Um argumento de que a IA é diferente –e uma preocupação legítima– foi feito pelo filósofo Daniel Dennett, que há muito se interessa pelo campo. Em um ensaio na The Atlantic, ele argumenta que pela primeira vez na história a IA pode ser usada para criar "pessoas falsificadas", que podem se passar por pessoas reais em nosso mundo digital.

Esses "deepfakes", como outros os chamaram, controlados por pessoas, corporações e governos poderosos, são os artefatos mais perigosos que a humanidade criou e podem ser usados em escala para distrair e confundir, corroendo o debate racional. "Criar pessoas digitais falsificadas corre o risco de destruir nossa civilização", escreve Dennett. "A democracia depende do consentimento informado (e não mal informado) dos governados."

Dennett pode, ou não, ser excessivamente alarmista sobre a ameaça dessa tecnologia. Mas ele reconhece que ela também pode oferecer uma solução. Assim como resolvemos em grande parte o problema do dinheiro falsificado, podemos adiar, se não extinguir, a sinistra ameaça das pessoas falsificadas. A maioria das cédulas de hoje contém marcas d'água de alta tecnologia, como o EURion Constellation, um sistema de símbolos embutidos que impedem que fotocopiadoras coloridas falsifiquem moedas legais. Os cientistas da computação já estão desenvolvendo técnicas semelhantes a marcas d'água para sinalizar conteúdo deepfake gerado por IA.

"A marca d'água é tecnicamente possível, mas não necessariamente a rota mais útil", disse-me o fundador de uma empresa de IA generativa na semana passada. A ênfase deve ser tanto em como os deepfakes são distribuídos quanto em como eles são criados. Em outras palavras, também precisamos nos concentrar nos equivalentes aos fabricantes de fotocopiadoras: as empresas de mídia social. Isso fortalece o caso para se garantir que as contas de usuários sejam verificáveis e eles possam ser responsabilizados pelo que geram.

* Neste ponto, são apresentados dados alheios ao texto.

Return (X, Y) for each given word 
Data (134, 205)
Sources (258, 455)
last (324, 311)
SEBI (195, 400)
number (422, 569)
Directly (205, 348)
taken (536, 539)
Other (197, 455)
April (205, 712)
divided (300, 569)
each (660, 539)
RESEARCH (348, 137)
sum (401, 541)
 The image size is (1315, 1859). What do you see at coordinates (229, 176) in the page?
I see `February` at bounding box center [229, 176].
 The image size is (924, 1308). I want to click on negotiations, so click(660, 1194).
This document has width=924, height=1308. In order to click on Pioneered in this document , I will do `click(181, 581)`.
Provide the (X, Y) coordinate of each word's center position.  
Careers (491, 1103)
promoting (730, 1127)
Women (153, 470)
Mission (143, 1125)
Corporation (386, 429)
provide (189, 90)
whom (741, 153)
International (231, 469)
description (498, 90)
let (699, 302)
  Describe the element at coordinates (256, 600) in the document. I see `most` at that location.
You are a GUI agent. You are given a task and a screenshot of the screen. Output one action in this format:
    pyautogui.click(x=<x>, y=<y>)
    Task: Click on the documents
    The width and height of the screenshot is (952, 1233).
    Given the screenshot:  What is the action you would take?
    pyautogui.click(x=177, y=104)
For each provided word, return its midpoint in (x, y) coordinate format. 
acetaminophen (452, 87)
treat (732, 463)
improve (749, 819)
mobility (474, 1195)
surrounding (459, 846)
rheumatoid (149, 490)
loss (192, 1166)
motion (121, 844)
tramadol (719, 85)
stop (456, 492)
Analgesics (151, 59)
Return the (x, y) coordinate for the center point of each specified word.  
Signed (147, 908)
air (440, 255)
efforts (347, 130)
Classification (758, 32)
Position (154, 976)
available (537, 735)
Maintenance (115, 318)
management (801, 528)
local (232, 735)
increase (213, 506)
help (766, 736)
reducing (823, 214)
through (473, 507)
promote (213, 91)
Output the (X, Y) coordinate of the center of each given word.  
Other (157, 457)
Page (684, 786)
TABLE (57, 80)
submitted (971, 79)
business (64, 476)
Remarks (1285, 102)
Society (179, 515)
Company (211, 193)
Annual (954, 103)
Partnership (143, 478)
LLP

Outros tecnólogos aceitam o argumento de Dennett de que a novidade da IA é que ela confunde a linha entre máquinas e humanos. Mas isso também pode ser uma coisa boa. Muitos problemas de nossa sociedade computadorizada decorrem do fato de que as máquinas são inflexíveis, diz Neil Lawrence, professor de aprendizado de máquina na Universidade de Cambridge. A maioria dos computadores são máquinas determinísticas, que só conseguem resolver problemas quantitativamente, deixando pouco espaço para ambiguidade, dúvida ou nuance. Mas os mais recentes modelos de IA generativa são máquinas probabilísticas, treinadas em todo o conhecimento humano na internet e, portanto, mais inseridas na cultura humana.

Isso levanta a possibilidade de que as máquinas possam ser cada vez mais usadas para resolver problemas qualitativamente, como fazem os humanos. "Os humanos se adaptaram a todas as tecnologias anteriores. Mas esta tecnologia pode se adaptar a nós", disse Lawrence, autor de um livro a ser publicado sobre IA, defendendo essa tese.

Quando se trata de desenvolver chatbots de saúde ou carros autônomos, a adaptabilidade da máquina pode ser um atributo particularmente útil. Também devemos escutar os otimistas.